[Problem to solve]: Only the lines from the one with "Click the Dogecoin coin logo" through the last line of the data below are to be duplicated, exactly and without pictures.

====================

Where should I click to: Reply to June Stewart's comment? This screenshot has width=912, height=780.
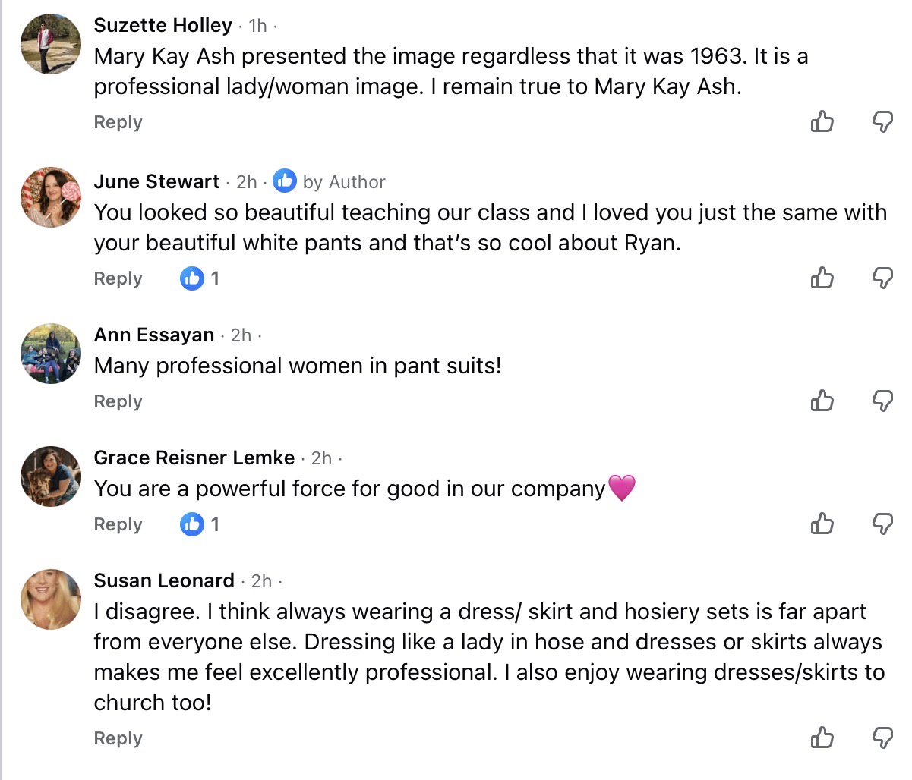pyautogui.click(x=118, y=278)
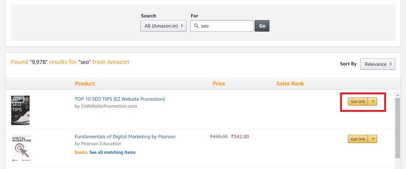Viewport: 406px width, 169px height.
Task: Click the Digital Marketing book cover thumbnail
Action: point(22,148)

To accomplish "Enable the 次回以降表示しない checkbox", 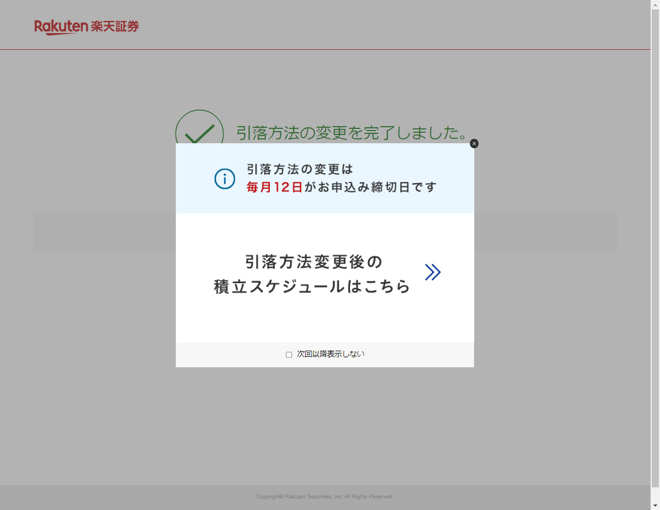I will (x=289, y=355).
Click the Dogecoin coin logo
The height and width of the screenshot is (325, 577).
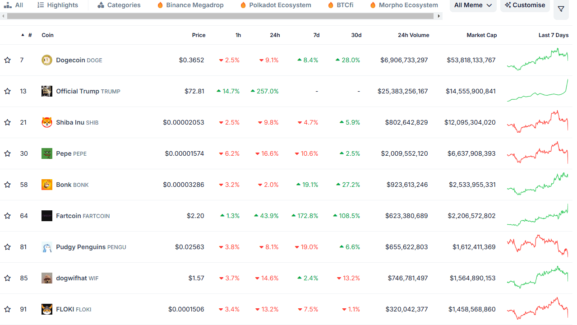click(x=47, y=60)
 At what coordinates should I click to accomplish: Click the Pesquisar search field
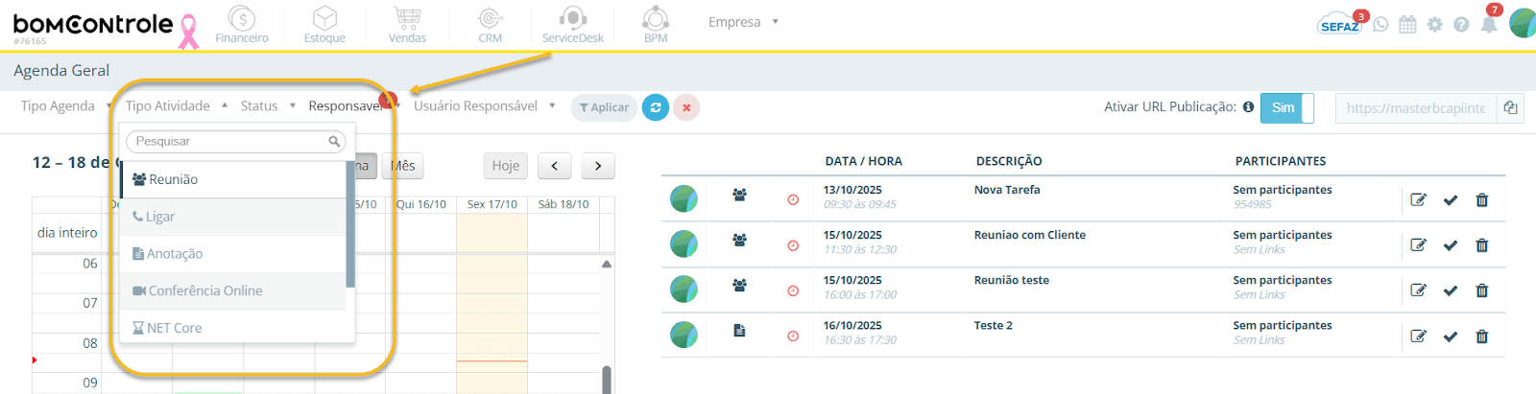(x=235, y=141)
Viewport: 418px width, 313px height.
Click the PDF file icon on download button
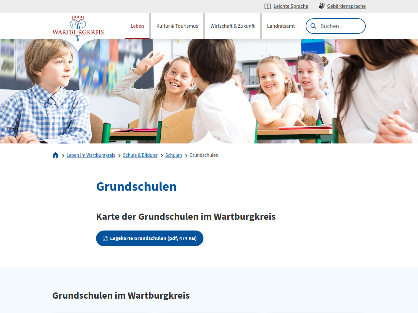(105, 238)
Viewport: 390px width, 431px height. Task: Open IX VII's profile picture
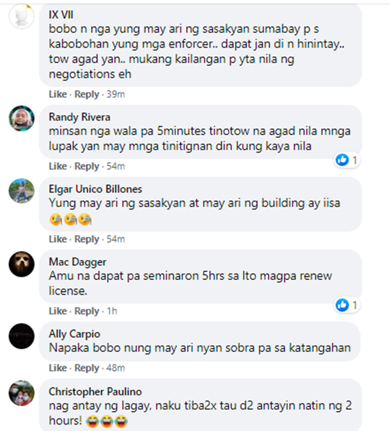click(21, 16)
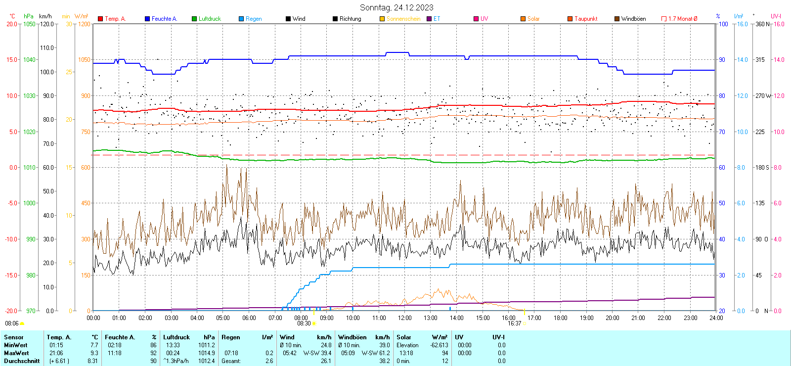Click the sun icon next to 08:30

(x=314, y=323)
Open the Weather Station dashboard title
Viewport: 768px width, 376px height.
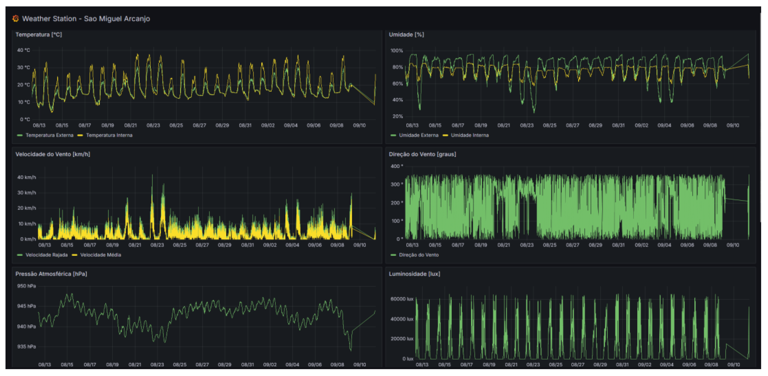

====================

[Response to the exercise]:
Click the Dogecoin coin logo
The height and width of the screenshot is (325, 577).
click(x=47, y=60)
 At what coordinates should I click to accomplish: Click the Pesquisar search field
(x=235, y=141)
Viewport: 418px width, 313px height.
Click the PDF file icon on download button
(105, 238)
Viewport: 390px width, 431px height. Task: Open IX VII's profile picture
click(21, 16)
Click the sun icon next to 08:30

(x=314, y=323)
Open the Weather Station dashboard title
Viewport: 768px width, 376px height.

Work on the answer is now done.